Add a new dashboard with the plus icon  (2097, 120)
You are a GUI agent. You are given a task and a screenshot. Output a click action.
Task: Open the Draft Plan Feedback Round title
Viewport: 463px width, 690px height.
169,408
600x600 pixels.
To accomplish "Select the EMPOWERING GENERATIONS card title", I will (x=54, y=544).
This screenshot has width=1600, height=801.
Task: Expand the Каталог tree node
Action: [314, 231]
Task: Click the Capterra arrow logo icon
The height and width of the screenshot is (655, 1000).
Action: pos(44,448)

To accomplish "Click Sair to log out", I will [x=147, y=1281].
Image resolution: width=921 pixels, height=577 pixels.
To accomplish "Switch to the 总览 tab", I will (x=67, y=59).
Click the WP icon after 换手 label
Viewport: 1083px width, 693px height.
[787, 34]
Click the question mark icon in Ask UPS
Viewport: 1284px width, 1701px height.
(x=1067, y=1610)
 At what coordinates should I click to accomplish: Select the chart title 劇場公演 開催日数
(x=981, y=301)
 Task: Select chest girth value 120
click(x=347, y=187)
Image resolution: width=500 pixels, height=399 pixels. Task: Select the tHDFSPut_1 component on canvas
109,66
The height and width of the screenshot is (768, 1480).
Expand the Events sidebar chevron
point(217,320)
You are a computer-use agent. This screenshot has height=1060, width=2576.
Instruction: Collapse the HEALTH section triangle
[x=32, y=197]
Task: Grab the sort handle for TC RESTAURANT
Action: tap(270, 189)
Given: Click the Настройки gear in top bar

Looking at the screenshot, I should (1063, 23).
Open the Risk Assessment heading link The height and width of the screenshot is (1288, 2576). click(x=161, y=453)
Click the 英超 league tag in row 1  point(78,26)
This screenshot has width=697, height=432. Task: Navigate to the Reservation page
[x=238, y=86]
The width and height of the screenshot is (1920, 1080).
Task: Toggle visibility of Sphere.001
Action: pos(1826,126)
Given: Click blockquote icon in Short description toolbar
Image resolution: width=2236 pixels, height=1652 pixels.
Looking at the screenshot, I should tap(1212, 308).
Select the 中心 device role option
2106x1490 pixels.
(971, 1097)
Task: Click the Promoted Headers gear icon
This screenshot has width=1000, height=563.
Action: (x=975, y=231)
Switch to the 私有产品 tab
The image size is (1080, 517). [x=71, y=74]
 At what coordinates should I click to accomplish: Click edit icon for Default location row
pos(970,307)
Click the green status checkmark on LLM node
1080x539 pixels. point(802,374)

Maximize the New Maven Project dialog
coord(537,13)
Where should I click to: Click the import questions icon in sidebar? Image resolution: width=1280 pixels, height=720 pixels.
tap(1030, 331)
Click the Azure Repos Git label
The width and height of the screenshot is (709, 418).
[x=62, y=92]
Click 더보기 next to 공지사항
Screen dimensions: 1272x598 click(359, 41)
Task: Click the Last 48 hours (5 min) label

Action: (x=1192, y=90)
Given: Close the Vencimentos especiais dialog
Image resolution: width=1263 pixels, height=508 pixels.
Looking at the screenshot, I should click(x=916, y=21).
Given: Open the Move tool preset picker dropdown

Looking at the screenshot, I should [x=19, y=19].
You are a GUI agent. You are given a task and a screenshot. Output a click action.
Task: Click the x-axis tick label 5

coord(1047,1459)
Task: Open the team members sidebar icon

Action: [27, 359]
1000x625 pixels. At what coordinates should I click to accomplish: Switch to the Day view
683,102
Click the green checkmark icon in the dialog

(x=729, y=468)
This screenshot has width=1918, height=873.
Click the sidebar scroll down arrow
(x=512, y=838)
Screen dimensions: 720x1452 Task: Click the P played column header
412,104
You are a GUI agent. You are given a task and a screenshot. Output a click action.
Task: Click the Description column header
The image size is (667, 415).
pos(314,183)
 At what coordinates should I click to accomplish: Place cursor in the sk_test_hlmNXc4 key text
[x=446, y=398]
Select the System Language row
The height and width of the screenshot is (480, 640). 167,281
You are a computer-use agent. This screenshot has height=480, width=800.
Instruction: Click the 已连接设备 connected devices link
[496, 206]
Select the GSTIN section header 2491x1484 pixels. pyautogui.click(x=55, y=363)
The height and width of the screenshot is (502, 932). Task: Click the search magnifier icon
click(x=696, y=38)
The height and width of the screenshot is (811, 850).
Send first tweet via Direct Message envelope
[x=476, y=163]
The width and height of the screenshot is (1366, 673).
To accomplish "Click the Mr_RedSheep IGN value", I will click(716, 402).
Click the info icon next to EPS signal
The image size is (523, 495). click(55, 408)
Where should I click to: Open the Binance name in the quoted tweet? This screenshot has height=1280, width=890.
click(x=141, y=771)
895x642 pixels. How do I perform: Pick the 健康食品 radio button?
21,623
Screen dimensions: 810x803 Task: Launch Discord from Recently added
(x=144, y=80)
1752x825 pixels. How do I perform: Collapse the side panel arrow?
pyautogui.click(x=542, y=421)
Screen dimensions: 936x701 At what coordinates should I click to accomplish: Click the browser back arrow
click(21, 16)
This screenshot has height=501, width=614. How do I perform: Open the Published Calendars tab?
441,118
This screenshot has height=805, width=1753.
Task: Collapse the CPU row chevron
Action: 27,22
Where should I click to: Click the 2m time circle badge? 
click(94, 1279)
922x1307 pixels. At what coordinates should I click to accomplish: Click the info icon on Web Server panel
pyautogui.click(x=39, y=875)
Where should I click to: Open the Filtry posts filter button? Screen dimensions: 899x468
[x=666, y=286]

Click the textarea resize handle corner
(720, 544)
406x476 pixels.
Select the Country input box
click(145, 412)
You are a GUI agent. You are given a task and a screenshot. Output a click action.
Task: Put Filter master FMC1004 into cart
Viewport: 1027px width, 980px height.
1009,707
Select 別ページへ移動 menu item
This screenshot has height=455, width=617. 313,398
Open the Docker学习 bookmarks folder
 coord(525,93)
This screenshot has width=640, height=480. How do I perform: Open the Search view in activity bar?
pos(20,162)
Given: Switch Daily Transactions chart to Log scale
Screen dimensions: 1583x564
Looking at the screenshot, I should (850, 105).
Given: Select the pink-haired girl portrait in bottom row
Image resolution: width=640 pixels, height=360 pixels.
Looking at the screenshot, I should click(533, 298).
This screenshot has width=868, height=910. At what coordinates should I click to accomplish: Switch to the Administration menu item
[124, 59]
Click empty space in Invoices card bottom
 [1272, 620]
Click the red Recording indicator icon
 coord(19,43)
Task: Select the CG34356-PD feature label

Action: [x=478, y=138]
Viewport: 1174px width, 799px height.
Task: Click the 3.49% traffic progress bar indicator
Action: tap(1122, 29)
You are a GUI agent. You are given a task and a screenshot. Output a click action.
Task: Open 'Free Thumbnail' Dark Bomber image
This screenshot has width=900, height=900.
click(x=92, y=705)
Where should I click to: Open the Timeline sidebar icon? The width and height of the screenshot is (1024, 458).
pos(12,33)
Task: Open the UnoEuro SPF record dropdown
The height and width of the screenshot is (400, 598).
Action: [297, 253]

● ● ●

--- Problem to solve ---
Copy every one of the entries above verbatim, keeping each line as it appears.

--- Solution to the problem ---
Add a new dashboard with the plus icon  (2097, 120)
You are a GUI agent. You are given a task and a screenshot. Output a click action.
Task: Open the Draft Plan Feedback Round title
Viewport: 463px width, 690px height.
169,408
600x600 pixels.
To accomplish "Select the EMPOWERING GENERATIONS card title", I will (x=54, y=544).
This screenshot has width=1600, height=801.
Task: Expand the Каталог tree node
Action: [314, 231]
Task: Click the Capterra arrow logo icon
The height and width of the screenshot is (655, 1000).
Action: pos(44,448)

To accomplish "Click Sair to log out", I will [x=147, y=1281].
Image resolution: width=921 pixels, height=577 pixels.
To accomplish "Switch to the 总览 tab", I will (x=67, y=59).
Click the WP icon after 换手 label
Viewport: 1083px width, 693px height.
[787, 34]
Click the question mark icon in Ask UPS
Viewport: 1284px width, 1701px height.
(x=1067, y=1610)
 At what coordinates should I click to accomplish: Select the chart title 劇場公演 開催日数
(x=981, y=301)
 Task: Select chest girth value 120
click(x=347, y=187)
Image resolution: width=500 pixels, height=399 pixels. Task: Select the tHDFSPut_1 component on canvas
109,66
The height and width of the screenshot is (768, 1480).
Expand the Events sidebar chevron
point(217,320)
You are a computer-use agent. This screenshot has height=1060, width=2576.
Instruction: Collapse the HEALTH section triangle
[x=32, y=197]
Task: Grab the sort handle for TC RESTAURANT
Action: tap(270, 189)
Given: Click the Настройки gear in top bar

Looking at the screenshot, I should (1063, 23).
Open the Risk Assessment heading link The height and width of the screenshot is (1288, 2576). click(x=161, y=453)
Click the 英超 league tag in row 1  point(78,26)
This screenshot has width=697, height=432. Task: Navigate to the Reservation page
[x=238, y=86]
The width and height of the screenshot is (1920, 1080).
Task: Toggle visibility of Sphere.001
Action: pos(1826,126)
Given: Click blockquote icon in Short description toolbar
Image resolution: width=2236 pixels, height=1652 pixels.
Looking at the screenshot, I should tap(1212, 308).
Select the 中心 device role option
2106x1490 pixels.
(971, 1097)
Task: Click the Promoted Headers gear icon
This screenshot has width=1000, height=563.
Action: (x=975, y=231)
Switch to the 私有产品 tab
The image size is (1080, 517). [x=71, y=74]
 At what coordinates should I click to accomplish: Click edit icon for Default location row
pos(970,307)
Click the green status checkmark on LLM node
1080x539 pixels. point(802,374)

Maximize the New Maven Project dialog
coord(537,13)
Where should I click to: Click the import questions icon in sidebar? Image resolution: width=1280 pixels, height=720 pixels.
tap(1030, 331)
Click the Azure Repos Git label
The width and height of the screenshot is (709, 418).
[x=62, y=92]
Click 더보기 next to 공지사항
Screen dimensions: 1272x598 click(359, 41)
Task: Click the Last 48 hours (5 min) label

Action: (x=1192, y=90)
Given: Close the Vencimentos especiais dialog
Image resolution: width=1263 pixels, height=508 pixels.
Looking at the screenshot, I should click(x=916, y=21).
Given: Open the Move tool preset picker dropdown

Looking at the screenshot, I should [x=19, y=19].
You are a GUI agent. You are given a task and a screenshot. Output a click action.
Task: Click the x-axis tick label 5

coord(1047,1459)
Task: Open the team members sidebar icon

Action: [27, 359]
1000x625 pixels. At what coordinates should I click to accomplish: Switch to the Day view
683,102
Click the green checkmark icon in the dialog

(x=729, y=468)
This screenshot has width=1918, height=873.
Click the sidebar scroll down arrow
(x=512, y=838)
Screen dimensions: 720x1452 Task: Click the P played column header
412,104
You are a GUI agent. You are given a task and a screenshot. Output a click action.
Task: Click the Description column header
The image size is (667, 415).
pos(314,183)
 At what coordinates should I click to accomplish: Place cursor in the sk_test_hlmNXc4 key text
[x=446, y=398]
Select the System Language row
The height and width of the screenshot is (480, 640). 167,281
You are a computer-use agent. This screenshot has height=480, width=800.
Instruction: Click the 已连接设备 connected devices link
[496, 206]
Select the GSTIN section header 2491x1484 pixels. pyautogui.click(x=55, y=363)
The height and width of the screenshot is (502, 932). Task: Click the search magnifier icon
click(x=696, y=38)
The height and width of the screenshot is (811, 850).
Send first tweet via Direct Message envelope
[x=476, y=163]
The width and height of the screenshot is (1366, 673).
To accomplish "Click the Mr_RedSheep IGN value", I will click(716, 402).
Click the info icon next to EPS signal
The image size is (523, 495). click(55, 408)
Where should I click to: Open the Binance name in the quoted tweet? This screenshot has height=1280, width=890.
click(x=141, y=771)
895x642 pixels. How do I perform: Pick the 健康食品 radio button?
21,623
Screen dimensions: 810x803 Task: Launch Discord from Recently added
(x=144, y=80)
1752x825 pixels. How do I perform: Collapse the side panel arrow?
pyautogui.click(x=542, y=421)
Screen dimensions: 936x701 At what coordinates should I click to accomplish: Click the browser back arrow
click(21, 16)
This screenshot has height=501, width=614. How do I perform: Open the Published Calendars tab?
441,118
This screenshot has height=805, width=1753.
Task: Collapse the CPU row chevron
Action: 27,22
Where should I click to: Click the 2m time circle badge? 
click(94, 1279)
922x1307 pixels. At what coordinates should I click to accomplish: Click the info icon on Web Server panel
pyautogui.click(x=39, y=875)
Where should I click to: Open the Filtry posts filter button? Screen dimensions: 899x468
[x=666, y=286]

Click the textarea resize handle corner
(720, 544)
406x476 pixels.
Select the Country input box
click(145, 412)
You are a GUI agent. You are given a task and a screenshot. Output a click action.
Task: Put Filter master FMC1004 into cart
Viewport: 1027px width, 980px height.
1009,707
Select 別ページへ移動 menu item
This screenshot has height=455, width=617. 313,398
Open the Docker学习 bookmarks folder
 coord(525,93)
This screenshot has width=640, height=480. How do I perform: Open the Search view in activity bar?
pos(20,162)
Given: Switch Daily Transactions chart to Log scale
Screen dimensions: 1583x564
Looking at the screenshot, I should (850, 105).
Given: Select the pink-haired girl portrait in bottom row
Image resolution: width=640 pixels, height=360 pixels.
Looking at the screenshot, I should click(533, 298).
This screenshot has width=868, height=910. At what coordinates should I click to accomplish: Switch to the Administration menu item
[124, 59]
Click empty space in Invoices card bottom
 [1272, 620]
Click the red Recording indicator icon
 coord(19,43)
Task: Select the CG34356-PD feature label

Action: [x=478, y=138]
Viewport: 1174px width, 799px height.
Task: Click the 3.49% traffic progress bar indicator
Action: tap(1122, 29)
You are a GUI agent. You are given a task and a screenshot. Output a click action.
Task: Open 'Free Thumbnail' Dark Bomber image
This screenshot has width=900, height=900.
click(x=92, y=705)
Where should I click to: Open the Timeline sidebar icon? The width and height of the screenshot is (1024, 458).
pos(12,33)
Task: Open the UnoEuro SPF record dropdown
The height and width of the screenshot is (400, 598).
Action: [297, 253]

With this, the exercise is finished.